Lyra walked back into the kitchen as I watched over Dayvid, hoping he would wake soon and respond to my troubling quandaries.

Dayvid’s POV

I wake up to see Movie Master looking down upon me, which I found really creepy as shit, so I was all like, “Hey, what are you doing?”

“Movie Master and I had a question we wanted to ask you,” spoke Lyra as she approached us.

“What is it?”

“We wanted to know…” began Movie, “if you would be our surrogate father for our children.”

“Huh?” I asked. “What does that mean?”

“My wife wants you to have extramarital sex with her and use your seed to produce human children to raise with good wholesome principles.”

“That sounds awesome and in no way violates the laws of biology and nature!”

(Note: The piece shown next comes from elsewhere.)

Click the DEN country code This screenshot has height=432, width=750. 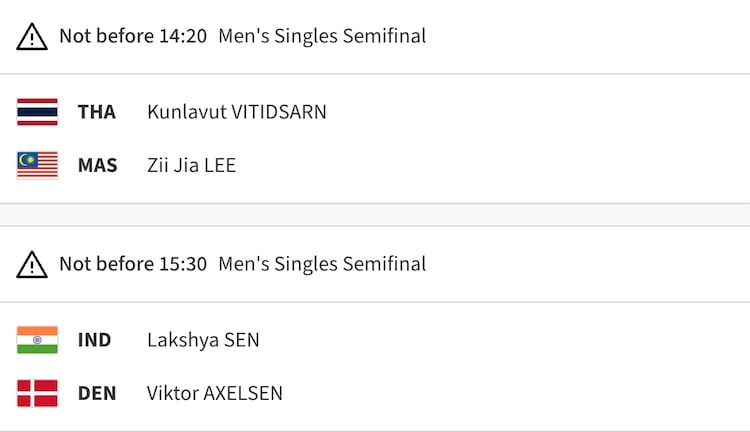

“I know, you should totally do it now!”

“Wait,” Lyra objected. “Dayvid’s still recovering from his wart. We should let him rest some more.”

“Alright,” Movie moaned.

“Besides,” I added, “I need to get back home and update the next chapter for my readers on my universe.

“Oh, well, then by all means, go ahead. I’ll see you… whenever.”

“I assure you it won’t be long.”

With that I leave the house and leave Ponyville to prepare for my hot sexy shenanigans with Lyra Heartstrings.